The small population problem prevents health data release in some areas or leads to unreliable disease rates in others. One effective way to mitigate the problem is to construct larger, internally-homogenous and comparable area unit by GIS-automated regionalization methods.
Defining a scientific geographic unit for health care market is critical for researchers, practitioners, and policy makers to evaluate health care delivery, and GIS enables us to define the units (e.g., primary care service areas, hospital service areas, and cancer service areas) automatically, efficiently and optimally.
Aside from various optimization objectives around “efficiency”, it is as important to plan the location and allocation of health care resources toward maximum equality or minimum disparity in health care access. This is an understudied area with important implications for public health policy and planning.
Due to constrained space and the author’s limited experiences, this short review does not represent an exhaustive list of important contributions of GIS to public health studies. Among the omissions, “edge effect” refers to less reliable results near the edge (border) of a study area if analysis involves spatial interaction beyond the confinement of the study site (e.g., the spatial accessibility measures in section 2 and the hospital service area delineation in section 5); “spatial uncertainty” in data and analysis arises due to measurement errors, generalization of spatial features, incomplete representation of factors in analysis, and other sources; and the rising participatory sensing data makes protection of “geoprivacy” an even more urgent issue in all stages of a health study (Kounadi and Resch, 2018). These issues and many others certainly merit an expanded review in the future.

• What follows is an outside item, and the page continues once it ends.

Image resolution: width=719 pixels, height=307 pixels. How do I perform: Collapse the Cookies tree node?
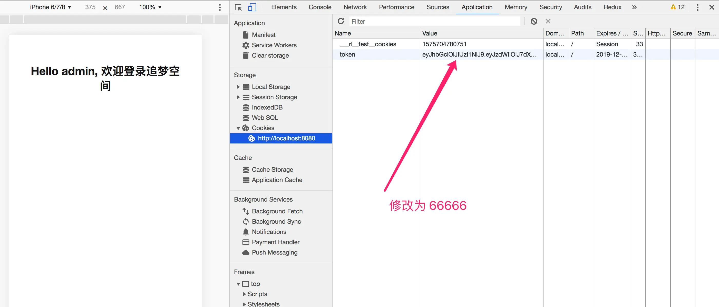coord(238,128)
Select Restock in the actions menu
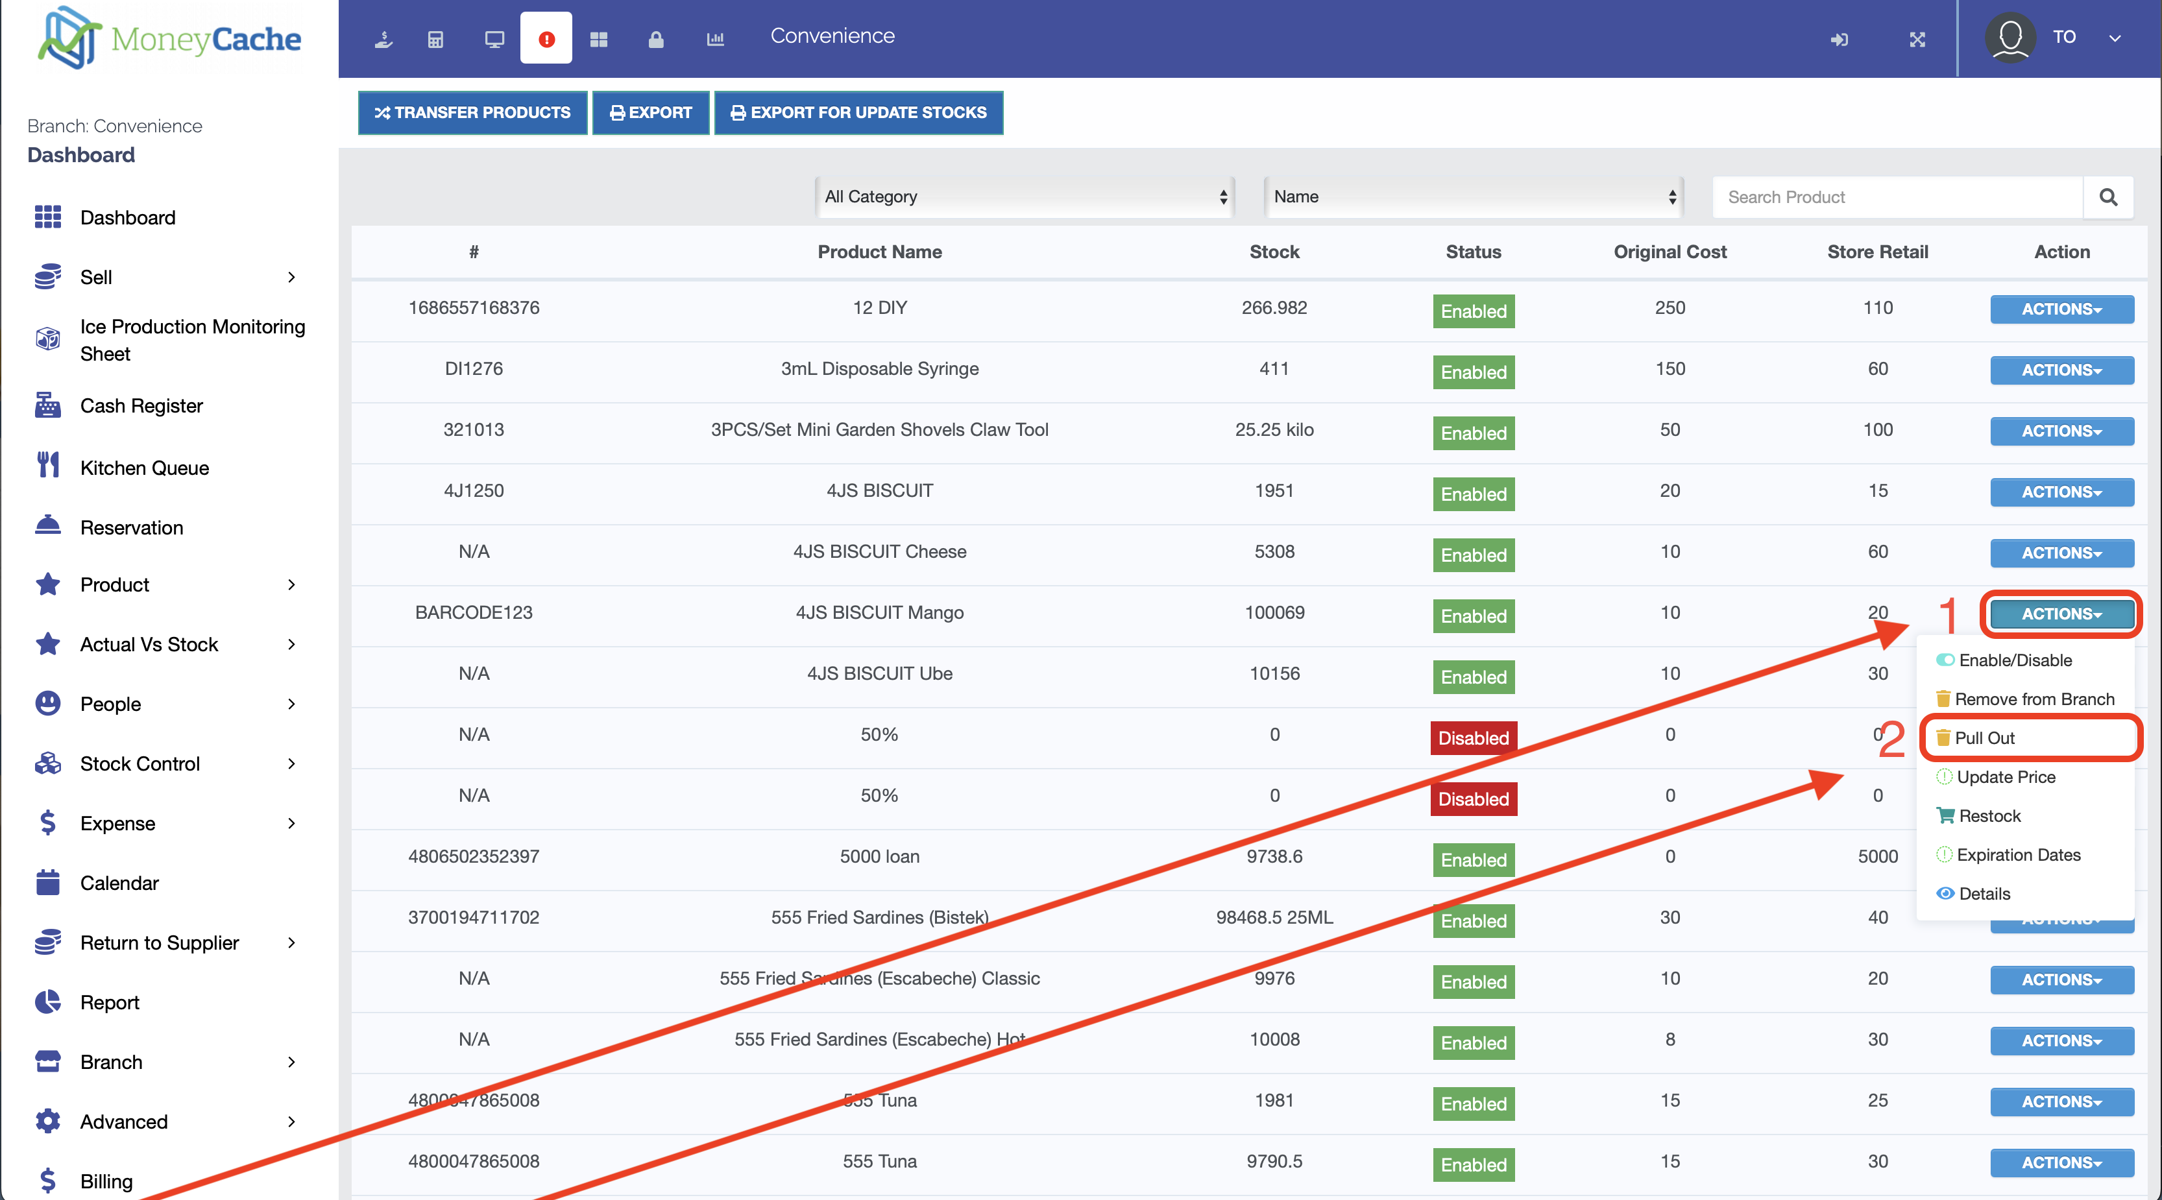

To conclude, if there is anything certain in this world full of uncertainties, it is geographic complexity. In the context of public health, the complexity is manifested in the geographic variability of health behavior and outcome, spatial interaction of forces in health care market, dynamic nature of environmental and neighborhood effects, defining appropriate analysis units and health care submarket at multiple scales, and challenges for planning resources toward a balance in efficiency and equality. Geographic complexity is the reality, and the joint forces of public health professionals and GIS practitioners are best equipped to deal with it.
Acknowledgement
Funding from the National Cancer Institute (Grant R21CA212687) is gratefully acknowledged. Points of view or opinions in this article are those of the author and do not necessarily represent the official position or policies of the National Cancer Institute. An outline of the paper was presented at the 10th Forum on Spatially Integrated Humanities and Social Sciences, Wuhan University, China on July 10, 2019.